Pauline Hanson, leader du parti d’extrême droite australien One Nation, a provoqué une nouvelle polémique en diffusant sur les réseaux sociaux un document issu de la chaîne de télévision Seven. Cette proposition, émanant d’un producteur de l’émission d’investigation Spotlight, suggère à la sénatrice de se rendre au Royaume-Uni pour y rencontrer Nigel Farage, figure de la droite populiste britannique et chef du parti Reform UK. L’objectif affiché serait de tourner un épisode spécial consacré à ce que la chaîne qualifie d’« immigration incontrôlée ».
Selon le contenu du document publié par Pauline Hanson, Seven se serait engagée à prendre en charge une partie des frais de voyage de la dirigeante et de son équipe. Le dossier précise également que l’émission souhaite que Nigel Farage « invite Mme Hanson en Grande-Bretagne ». La proposition intervient quelques jours seulement après que la sénatrice a suscité une vive controverse lors d’un congrès conservateur à Londres, où elle a plaidé pour une Australie « monoculturelle », rejetant le multiculturalisme et appelant à une réduction drastique de l’immigration.
Une stratégie médiatique assumée
Pauline Hanson n’a pas caché son intérêt pour ce projet. En partageant le document, elle a laissé entendre que ce programme permettrait d’explorer ce à quoi l’Australie serait confrontée « si nous ne reprenons pas le contrôle de qui entre dans notre pays ». Cette formulation fait écho au slogan de la campagne du Brexit, « Take back control », que Nigel Farage avait lui-même porté.
La mise en scène d’une alliance entre les deux figures populistes n’est pas nouvelle. Tous deux entretiennent des relations régulières et partagent une opposition frontale à l’immigration de masse ainsi qu’aux politiques d’intégration multiculturelle. La proposition de Seven pourrait ainsi offrir une plateforme médiatique élargie à leurs idées, au moment où le débat sur l’immigration s’intensifie dans plusieurs pays occidentaux.
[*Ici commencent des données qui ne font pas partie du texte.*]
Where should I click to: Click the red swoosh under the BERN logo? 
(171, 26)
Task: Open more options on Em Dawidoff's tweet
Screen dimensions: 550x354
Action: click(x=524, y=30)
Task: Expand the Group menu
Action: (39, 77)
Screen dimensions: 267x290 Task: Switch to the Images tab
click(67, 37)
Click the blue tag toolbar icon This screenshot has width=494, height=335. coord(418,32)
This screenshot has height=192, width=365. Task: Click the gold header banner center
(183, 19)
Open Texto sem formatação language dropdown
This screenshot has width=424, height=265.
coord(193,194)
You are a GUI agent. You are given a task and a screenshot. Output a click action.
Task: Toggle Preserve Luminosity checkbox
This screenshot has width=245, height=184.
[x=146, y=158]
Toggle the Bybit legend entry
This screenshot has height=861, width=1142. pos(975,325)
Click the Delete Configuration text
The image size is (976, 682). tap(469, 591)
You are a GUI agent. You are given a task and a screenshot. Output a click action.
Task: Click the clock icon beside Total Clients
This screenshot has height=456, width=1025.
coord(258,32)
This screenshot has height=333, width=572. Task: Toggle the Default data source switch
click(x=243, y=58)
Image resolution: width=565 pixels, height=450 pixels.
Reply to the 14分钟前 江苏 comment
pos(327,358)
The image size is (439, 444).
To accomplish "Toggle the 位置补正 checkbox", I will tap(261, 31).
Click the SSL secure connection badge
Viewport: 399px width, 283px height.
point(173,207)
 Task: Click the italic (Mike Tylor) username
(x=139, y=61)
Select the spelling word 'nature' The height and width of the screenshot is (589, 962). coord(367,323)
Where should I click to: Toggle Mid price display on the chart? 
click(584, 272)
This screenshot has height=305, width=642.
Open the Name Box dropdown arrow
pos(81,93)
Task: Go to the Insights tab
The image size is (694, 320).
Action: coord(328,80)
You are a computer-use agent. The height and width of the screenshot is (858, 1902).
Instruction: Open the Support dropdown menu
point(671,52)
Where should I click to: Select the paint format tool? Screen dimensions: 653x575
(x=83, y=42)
Une polémique qui s’amplifie
La diffusion de ce document survient alors que Pauline Hanson fait déjà l’objet de critiques en Australie et à l’étranger pour ses déclarations lors du congrès conservateur londonien. Plusieurs associations antiracistes et responsables politiques australiens ont condamné ses propos, y voyant une incitation à la division et à l’exclusion. La sénatrice, elle, se présente comme une défenseure de l’identité nationale et de la sécurité.
La chaîne Seven, de son côté, n’a pas officiellement confirmé que le projet aboutirait. Mais le fait que la proposition ait été rendue publique par l’intéressée elle-même suggère que les discussions sont avancées. Si ce Spotlight spécial voyait le jour, il offrirait une tribune inédite à deux figures de proue du courant populiste mondial, renforçant encore leur influence médiatique.
Contexte politique tendu
Ce rebondissement intervient dans un climat politique australien marqué par des tensions sur les questions migratoires. Le gouvernement travailliste, dirigé par Anthony Albanese, tente de maintenir une ligne ferme tout en évitant les dérives identitaires. Mais la persistance de discours comme celui de Pauline Hanson attise les clivages. L’alliance avec Nigel Farage, même médiatique, pourrait donner une nouvelle dimension internationale à ses positions.
En définitive, ce projet télévisuel, s’il se concrétise, risque d’alimenter encore davantage les polémiques autour de la dirigeante de One Nation, déjà habituée aux coups d’éclat. Les regards sont désormais tournés vers Seven et vers la réponse éventuelle des autorités britanniques, alors que Nigel Farage reste une figure controversée outre-Manche.